* **DATA SUPPLIED**
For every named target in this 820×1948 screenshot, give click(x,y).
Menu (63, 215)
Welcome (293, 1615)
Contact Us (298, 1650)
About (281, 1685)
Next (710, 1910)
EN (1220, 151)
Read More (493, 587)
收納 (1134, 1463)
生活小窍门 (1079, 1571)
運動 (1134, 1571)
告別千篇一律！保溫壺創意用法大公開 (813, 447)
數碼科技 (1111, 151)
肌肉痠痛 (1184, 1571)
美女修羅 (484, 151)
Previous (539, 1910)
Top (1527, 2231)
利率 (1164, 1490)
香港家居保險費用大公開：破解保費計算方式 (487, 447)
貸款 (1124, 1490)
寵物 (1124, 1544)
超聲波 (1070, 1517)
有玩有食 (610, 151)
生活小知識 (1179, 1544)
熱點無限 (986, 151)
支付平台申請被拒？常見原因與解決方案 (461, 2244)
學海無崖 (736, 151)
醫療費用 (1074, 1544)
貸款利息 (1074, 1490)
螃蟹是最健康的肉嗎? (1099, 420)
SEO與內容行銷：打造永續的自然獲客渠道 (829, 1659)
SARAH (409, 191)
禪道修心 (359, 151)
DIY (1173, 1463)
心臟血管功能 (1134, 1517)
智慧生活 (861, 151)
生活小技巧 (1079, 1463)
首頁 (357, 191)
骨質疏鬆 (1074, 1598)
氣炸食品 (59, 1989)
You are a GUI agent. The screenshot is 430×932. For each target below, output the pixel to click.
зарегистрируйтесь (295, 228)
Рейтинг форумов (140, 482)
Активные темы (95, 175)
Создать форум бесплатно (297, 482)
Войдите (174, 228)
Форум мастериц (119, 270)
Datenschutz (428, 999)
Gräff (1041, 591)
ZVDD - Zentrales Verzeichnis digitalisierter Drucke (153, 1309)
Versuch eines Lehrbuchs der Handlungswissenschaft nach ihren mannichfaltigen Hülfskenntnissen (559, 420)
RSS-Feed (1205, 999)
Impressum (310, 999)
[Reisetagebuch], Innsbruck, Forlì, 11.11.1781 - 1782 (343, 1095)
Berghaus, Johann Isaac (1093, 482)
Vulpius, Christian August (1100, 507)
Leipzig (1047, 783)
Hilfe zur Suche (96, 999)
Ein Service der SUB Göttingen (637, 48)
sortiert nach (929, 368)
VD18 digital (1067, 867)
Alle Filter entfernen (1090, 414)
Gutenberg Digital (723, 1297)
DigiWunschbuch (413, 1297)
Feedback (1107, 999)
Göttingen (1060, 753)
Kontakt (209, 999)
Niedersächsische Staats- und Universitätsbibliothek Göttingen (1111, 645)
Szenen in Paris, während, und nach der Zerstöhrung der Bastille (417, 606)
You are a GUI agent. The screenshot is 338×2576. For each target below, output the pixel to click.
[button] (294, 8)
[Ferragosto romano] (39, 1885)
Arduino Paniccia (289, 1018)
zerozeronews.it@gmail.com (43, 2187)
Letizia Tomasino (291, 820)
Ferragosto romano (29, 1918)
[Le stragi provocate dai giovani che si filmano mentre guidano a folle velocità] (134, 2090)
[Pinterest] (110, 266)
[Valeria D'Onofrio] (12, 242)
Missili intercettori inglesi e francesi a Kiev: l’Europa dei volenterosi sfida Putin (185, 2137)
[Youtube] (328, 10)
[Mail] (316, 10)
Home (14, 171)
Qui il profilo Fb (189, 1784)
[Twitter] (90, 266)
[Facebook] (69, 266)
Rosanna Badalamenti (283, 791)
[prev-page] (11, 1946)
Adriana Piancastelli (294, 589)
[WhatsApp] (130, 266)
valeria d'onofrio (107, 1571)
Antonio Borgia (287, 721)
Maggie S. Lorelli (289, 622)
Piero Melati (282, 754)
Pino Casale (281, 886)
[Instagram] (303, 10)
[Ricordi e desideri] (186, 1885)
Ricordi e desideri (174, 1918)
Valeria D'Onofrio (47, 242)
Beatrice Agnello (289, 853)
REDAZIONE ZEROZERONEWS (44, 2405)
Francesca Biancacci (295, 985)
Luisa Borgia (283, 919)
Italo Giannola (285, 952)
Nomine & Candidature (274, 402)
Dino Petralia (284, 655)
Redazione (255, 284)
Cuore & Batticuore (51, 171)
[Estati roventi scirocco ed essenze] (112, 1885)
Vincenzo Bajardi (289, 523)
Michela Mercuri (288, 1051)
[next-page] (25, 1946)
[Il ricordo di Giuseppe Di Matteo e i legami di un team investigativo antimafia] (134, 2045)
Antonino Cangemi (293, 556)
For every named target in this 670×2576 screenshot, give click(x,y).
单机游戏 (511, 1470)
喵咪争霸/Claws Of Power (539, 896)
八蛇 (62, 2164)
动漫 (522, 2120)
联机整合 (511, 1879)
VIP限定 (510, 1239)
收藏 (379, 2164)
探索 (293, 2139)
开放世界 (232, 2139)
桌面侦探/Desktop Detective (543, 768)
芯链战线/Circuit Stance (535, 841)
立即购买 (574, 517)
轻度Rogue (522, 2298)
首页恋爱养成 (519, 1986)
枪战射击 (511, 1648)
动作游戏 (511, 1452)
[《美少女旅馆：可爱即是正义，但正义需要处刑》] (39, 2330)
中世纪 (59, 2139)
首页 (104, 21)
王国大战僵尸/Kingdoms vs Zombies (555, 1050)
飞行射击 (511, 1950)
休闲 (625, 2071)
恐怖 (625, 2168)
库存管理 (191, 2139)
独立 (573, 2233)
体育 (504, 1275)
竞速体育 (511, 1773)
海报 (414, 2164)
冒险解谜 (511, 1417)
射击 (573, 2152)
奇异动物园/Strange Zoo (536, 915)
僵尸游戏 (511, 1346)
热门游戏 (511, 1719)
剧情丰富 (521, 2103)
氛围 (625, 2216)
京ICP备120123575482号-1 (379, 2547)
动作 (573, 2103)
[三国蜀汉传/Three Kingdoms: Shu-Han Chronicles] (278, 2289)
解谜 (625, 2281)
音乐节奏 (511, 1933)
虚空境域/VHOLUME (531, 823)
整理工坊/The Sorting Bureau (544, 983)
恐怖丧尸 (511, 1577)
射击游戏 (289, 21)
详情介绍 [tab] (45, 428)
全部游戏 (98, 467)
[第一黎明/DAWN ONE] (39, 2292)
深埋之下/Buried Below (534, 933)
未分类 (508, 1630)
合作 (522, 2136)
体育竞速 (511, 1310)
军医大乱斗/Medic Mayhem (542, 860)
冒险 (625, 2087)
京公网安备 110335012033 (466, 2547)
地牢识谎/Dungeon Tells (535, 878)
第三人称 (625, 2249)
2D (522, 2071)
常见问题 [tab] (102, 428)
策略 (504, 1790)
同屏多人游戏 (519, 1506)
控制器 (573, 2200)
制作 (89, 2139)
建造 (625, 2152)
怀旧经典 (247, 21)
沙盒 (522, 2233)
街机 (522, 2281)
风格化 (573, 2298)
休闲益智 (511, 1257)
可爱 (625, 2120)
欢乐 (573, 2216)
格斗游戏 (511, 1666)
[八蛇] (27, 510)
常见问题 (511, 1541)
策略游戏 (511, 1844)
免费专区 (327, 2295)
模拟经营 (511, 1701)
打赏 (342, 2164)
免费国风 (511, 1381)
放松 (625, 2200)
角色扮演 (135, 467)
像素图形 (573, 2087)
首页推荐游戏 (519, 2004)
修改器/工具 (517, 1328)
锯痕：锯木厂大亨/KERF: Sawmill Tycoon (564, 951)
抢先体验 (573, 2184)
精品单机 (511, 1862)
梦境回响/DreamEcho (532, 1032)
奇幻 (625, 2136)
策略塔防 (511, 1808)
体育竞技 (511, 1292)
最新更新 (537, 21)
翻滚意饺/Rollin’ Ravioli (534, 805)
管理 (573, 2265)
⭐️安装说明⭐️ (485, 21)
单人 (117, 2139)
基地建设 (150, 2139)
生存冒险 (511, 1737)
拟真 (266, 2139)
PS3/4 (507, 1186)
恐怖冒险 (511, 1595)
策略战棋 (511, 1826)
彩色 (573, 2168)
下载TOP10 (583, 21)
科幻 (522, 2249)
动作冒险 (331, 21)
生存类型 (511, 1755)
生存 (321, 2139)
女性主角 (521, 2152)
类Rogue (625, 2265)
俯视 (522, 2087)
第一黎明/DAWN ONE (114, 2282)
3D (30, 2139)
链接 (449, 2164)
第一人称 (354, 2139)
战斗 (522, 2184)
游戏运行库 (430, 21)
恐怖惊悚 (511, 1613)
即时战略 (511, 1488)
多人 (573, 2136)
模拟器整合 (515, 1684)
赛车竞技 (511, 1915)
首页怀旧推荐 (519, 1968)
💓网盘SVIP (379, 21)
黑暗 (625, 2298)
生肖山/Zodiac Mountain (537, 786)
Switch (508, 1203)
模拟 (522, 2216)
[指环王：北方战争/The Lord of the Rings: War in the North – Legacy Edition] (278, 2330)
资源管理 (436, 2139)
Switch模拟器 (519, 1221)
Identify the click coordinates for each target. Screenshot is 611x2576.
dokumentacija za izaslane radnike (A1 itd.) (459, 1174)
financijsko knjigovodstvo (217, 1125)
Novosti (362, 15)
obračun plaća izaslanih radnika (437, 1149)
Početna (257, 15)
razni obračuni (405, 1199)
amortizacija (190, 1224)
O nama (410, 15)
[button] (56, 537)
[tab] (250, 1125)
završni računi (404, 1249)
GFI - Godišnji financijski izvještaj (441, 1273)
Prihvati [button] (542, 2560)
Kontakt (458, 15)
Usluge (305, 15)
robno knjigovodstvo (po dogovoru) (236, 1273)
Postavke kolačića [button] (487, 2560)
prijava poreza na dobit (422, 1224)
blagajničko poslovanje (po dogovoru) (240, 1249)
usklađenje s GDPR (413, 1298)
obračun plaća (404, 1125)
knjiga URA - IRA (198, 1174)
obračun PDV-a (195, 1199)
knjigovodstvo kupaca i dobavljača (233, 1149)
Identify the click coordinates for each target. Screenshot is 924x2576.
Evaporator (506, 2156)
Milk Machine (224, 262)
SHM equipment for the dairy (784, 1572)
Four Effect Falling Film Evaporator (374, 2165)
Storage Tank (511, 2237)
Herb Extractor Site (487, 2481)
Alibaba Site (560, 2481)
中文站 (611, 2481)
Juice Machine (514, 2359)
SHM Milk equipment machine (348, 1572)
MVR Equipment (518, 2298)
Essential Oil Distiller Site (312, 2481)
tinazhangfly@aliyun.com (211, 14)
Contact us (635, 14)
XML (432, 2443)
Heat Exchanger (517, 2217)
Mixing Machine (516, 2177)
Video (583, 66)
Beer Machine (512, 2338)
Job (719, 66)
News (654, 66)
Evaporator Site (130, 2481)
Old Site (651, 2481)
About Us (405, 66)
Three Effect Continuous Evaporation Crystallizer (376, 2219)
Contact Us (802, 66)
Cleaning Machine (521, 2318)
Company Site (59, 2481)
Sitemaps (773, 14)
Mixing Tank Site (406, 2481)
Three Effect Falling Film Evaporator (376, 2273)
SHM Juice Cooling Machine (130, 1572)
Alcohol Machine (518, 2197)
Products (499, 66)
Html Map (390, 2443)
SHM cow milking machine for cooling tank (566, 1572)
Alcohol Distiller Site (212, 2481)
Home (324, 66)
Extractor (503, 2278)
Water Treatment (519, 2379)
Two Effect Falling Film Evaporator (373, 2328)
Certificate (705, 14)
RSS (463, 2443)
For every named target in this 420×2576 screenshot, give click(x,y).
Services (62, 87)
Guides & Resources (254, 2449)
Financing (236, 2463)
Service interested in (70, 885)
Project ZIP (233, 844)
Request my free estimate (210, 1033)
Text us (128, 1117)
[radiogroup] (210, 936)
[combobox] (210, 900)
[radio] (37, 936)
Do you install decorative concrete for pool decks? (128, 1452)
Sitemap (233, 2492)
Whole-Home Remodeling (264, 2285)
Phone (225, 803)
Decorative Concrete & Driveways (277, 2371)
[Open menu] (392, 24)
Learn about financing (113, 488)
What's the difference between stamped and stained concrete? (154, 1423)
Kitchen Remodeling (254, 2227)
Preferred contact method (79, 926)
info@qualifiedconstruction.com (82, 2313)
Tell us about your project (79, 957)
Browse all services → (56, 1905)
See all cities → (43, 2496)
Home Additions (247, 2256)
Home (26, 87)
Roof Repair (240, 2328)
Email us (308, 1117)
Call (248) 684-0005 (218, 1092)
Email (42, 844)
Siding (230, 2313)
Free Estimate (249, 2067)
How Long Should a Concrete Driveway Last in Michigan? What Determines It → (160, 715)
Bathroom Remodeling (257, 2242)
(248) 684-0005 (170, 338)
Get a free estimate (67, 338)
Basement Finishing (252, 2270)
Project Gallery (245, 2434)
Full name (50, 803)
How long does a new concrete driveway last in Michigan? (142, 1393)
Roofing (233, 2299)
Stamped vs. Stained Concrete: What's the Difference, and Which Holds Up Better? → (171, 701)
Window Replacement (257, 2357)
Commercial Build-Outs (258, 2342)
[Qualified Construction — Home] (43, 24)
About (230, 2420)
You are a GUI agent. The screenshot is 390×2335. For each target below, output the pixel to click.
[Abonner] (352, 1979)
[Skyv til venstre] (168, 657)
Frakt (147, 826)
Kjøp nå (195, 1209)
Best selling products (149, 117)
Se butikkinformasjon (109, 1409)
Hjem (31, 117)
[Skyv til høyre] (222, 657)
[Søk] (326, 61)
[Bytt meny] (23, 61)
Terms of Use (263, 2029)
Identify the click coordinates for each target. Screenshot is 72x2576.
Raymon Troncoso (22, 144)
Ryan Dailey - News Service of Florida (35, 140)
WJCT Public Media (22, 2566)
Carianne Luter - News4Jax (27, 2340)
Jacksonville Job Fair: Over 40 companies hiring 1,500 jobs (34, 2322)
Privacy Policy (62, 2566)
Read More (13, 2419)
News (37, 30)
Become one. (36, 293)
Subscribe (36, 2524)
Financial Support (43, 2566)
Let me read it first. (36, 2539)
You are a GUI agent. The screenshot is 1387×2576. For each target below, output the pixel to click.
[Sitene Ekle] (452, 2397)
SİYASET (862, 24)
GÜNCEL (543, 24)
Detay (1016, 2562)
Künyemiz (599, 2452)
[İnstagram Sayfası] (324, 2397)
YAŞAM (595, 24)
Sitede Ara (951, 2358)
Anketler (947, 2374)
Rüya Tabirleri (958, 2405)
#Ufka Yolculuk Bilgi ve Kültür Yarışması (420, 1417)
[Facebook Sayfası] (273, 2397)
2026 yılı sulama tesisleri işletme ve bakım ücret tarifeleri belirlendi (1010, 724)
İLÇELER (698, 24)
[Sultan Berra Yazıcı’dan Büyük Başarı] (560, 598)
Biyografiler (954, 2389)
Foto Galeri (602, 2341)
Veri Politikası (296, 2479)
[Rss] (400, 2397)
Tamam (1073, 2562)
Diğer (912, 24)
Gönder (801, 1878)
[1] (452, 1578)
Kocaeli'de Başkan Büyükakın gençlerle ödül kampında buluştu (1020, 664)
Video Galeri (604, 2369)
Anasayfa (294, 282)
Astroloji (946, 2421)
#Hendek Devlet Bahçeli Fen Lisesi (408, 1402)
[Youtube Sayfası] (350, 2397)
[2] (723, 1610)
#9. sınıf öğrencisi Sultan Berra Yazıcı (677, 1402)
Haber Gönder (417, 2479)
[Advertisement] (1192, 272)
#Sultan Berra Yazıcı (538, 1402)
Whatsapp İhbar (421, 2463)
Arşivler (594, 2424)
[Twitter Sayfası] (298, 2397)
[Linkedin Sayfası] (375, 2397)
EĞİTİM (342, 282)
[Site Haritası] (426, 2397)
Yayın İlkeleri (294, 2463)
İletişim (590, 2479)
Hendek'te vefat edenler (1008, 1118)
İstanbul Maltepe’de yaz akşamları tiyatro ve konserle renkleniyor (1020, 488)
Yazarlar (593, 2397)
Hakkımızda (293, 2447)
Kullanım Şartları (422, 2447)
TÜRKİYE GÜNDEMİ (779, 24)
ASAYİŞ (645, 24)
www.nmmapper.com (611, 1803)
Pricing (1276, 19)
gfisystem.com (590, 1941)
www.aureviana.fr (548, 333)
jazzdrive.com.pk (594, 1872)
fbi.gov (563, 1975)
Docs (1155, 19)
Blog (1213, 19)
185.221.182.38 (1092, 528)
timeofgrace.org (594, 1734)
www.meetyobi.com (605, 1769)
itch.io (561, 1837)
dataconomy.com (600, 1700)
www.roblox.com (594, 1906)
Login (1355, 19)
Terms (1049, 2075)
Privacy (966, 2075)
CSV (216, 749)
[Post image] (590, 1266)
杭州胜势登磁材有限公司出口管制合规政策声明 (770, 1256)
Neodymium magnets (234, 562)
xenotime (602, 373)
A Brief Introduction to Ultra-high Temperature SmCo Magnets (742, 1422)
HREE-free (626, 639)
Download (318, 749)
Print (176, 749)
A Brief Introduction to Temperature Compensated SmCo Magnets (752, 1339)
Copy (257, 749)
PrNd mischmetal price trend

* **EXERCISE DETAILS**
Using the records above, copy word for word the line with "MVR Equipment (518, 2298)", the line with "Water Treatment (519, 2379)", and every line between them.

* **RESPONSE**
MVR Equipment (518, 2298)
Essential Oil Distiller Site (312, 2481)
tinazhangfly@aliyun.com (211, 14)
Contact us (635, 14)
XML (432, 2443)
Heat Exchanger (517, 2217)
Mixing Machine (516, 2177)
Video (583, 66)
Beer Machine (512, 2338)
Job (719, 66)
News (654, 66)
Evaporator Site (130, 2481)
Old Site (651, 2481)
About Us (405, 66)
Three Effect Continuous Evaporation Crystallizer (376, 2219)
Contact Us (802, 66)
Cleaning Machine (521, 2318)
Company Site (59, 2481)
Sitemaps (773, 14)
Mixing Tank Site (406, 2481)
Three Effect Falling Film Evaporator (376, 2273)
SHM Juice Cooling Machine (130, 1572)
Alcohol Machine (518, 2197)
Products (499, 66)
Html Map (390, 2443)
SHM cow milking machine for cooling tank (566, 1572)
Alcohol Distiller Site (212, 2481)
Home (324, 66)
Extractor (503, 2278)
Water Treatment (519, 2379)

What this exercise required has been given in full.